Scientists have created software that can reconstruct long-dead languages. The new tool can rebuild protolanguages – the ancient tongues from which our modern languages derived.
To test the system, the team took 637 languages currently spoken in Asia and the Pacific and recreated the early language from which they descended. The work is published in the Proceedings of the National Academy of Science.
Up to now, linguists have been carrying out language reconstructions – a slow and labour-intensive task. Dan Klein, an associate professor at the University of California, Berkeley, said: “It’s very time consuming for humans to look at all the data. There are thousands of languages in the world, with thousands of words each, not to mention all of those languages’ ancestors. (…) It would take hundreds of lifetimes to pore over all those languages, cross-referencing all the different changes that happened across such an expanse of space – and of time.

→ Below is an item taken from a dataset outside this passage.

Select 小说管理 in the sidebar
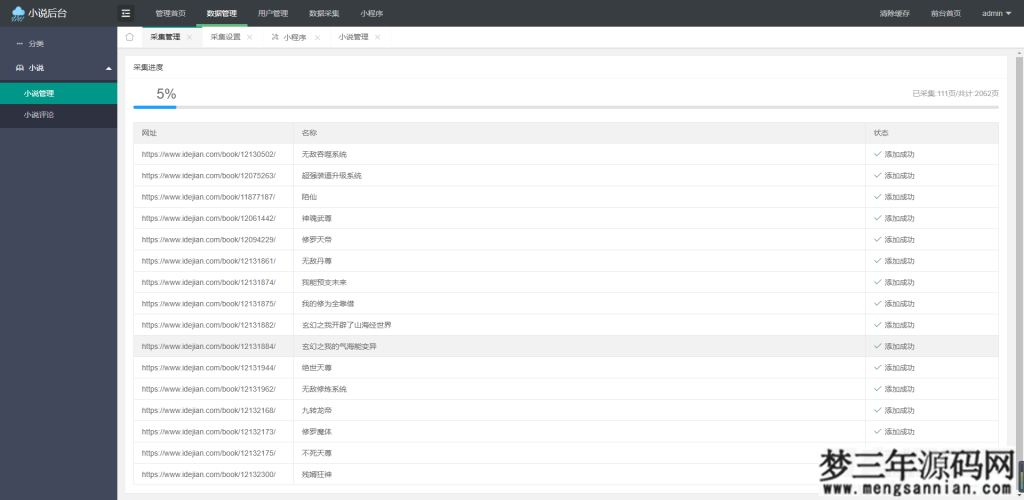1024x500 pixels. [x=40, y=93]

But this is where computers shine.”
Over thousands of years, tiny variations in the way that we produce sounds have meant that early languages have morphed into many different descendents. Dr Klein explains: “These sound changes are almost always regular, with similar words changing in similar ways, so patterns are left that a human or a computer can find. The trick is to identify these patterns of change and then to ‘reverse’ them, basically evolving words backwards in time.”
The scientists demonstrated their system by looking at a group of Austronesian languages that are currently spoken in southeast Asia, parts of continental Asia and the Pacific. From a database of 142,000 words, the system was able to recreate the early language from which these modern tongues evolved. The scientists believe it would have been spoken about 7,000 years ago.

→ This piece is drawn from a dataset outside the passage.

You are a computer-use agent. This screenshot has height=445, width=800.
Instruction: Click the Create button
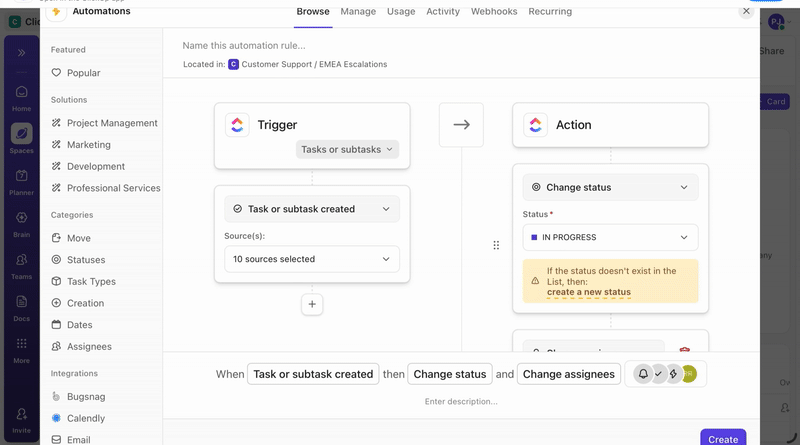pyautogui.click(x=722, y=438)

They then compared the computer’s findings to those of linguists, finding that 85% of the early words that the software presented were within one “character” – or sound – of the words that the language experts had identified.
While the computerised method was much faster, the scientists said it would not put the experts out of a job. The software can churn through large amounts of data quickly, but it does not bring the same degree of accuracy as a linguist’s expertise.
Dr Klein said: “Our system still has shortcomings. For example, it can’t handle morphological changes or re-duplications – how a word like ‘cat’ becomes ‘kitty-cat’. At a much deeper level, our system doesn’t explain why or how certain changes happened, only that they probably did happen.”
While researchers are able to reconstruct languages that date back thousands of years, there is still a question mark over whether it would ever be possible to go even further back to recreate the very first protolanguage from which all others evolved.